▶ **WHAT IS BEING ASKED**
Output nothing but the lines from the line with "Viewport: 1142px width, 676px height." through the end of the listing below, both ends included.
========
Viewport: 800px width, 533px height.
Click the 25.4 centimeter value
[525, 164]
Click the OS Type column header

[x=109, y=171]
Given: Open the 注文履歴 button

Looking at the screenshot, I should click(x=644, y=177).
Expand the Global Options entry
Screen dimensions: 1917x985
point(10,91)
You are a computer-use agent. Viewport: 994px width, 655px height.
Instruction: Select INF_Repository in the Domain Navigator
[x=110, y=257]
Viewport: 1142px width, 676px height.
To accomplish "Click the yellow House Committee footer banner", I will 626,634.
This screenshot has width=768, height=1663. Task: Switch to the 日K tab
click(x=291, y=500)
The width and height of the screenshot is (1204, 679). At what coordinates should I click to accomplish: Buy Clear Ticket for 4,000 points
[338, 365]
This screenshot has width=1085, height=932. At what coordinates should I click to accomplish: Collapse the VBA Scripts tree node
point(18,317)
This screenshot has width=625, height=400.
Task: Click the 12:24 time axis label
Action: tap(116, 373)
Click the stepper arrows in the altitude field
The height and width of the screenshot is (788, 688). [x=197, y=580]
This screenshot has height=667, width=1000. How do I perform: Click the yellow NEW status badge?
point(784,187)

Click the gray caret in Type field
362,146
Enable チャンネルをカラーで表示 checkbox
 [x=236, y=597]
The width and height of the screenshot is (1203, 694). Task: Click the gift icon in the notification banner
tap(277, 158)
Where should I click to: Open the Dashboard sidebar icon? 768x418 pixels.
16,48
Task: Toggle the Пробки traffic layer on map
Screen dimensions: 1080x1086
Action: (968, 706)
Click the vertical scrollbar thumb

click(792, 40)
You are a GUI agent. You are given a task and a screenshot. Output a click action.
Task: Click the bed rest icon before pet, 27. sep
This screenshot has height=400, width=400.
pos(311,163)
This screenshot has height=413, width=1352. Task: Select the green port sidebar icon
========
▶ **REPLY**
Viewport: 1142px width, 676px height.
To accomplish "Click the yellow House Committee footer banner", I will 626,634.
This screenshot has width=768, height=1663. Task: Switch to the 日K tab
click(x=291, y=500)
The width and height of the screenshot is (1204, 679). At what coordinates should I click to accomplish: Buy Clear Ticket for 4,000 points
[338, 365]
This screenshot has width=1085, height=932. At what coordinates should I click to accomplish: Collapse the VBA Scripts tree node
point(18,317)
This screenshot has width=625, height=400.
Task: Click the 12:24 time axis label
Action: tap(116, 373)
Click the stepper arrows in the altitude field
The height and width of the screenshot is (788, 688). [x=197, y=580]
This screenshot has height=667, width=1000. How do I perform: Click the yellow NEW status badge?
point(784,187)

Click the gray caret in Type field
362,146
Enable チャンネルをカラーで表示 checkbox
 [x=236, y=597]
The width and height of the screenshot is (1203, 694). Task: Click the gift icon in the notification banner
tap(277, 158)
Where should I click to: Open the Dashboard sidebar icon? 768x418 pixels.
16,48
Task: Toggle the Пробки traffic layer on map
Screen dimensions: 1080x1086
Action: (968, 706)
Click the vertical scrollbar thumb

click(792, 40)
You are a GUI agent. You are given a task and a screenshot. Output a click action.
Task: Click the bed rest icon before pet, 27. sep
This screenshot has height=400, width=400.
pos(311,163)
This screenshot has height=413, width=1352. Task: Select the green port sidebar icon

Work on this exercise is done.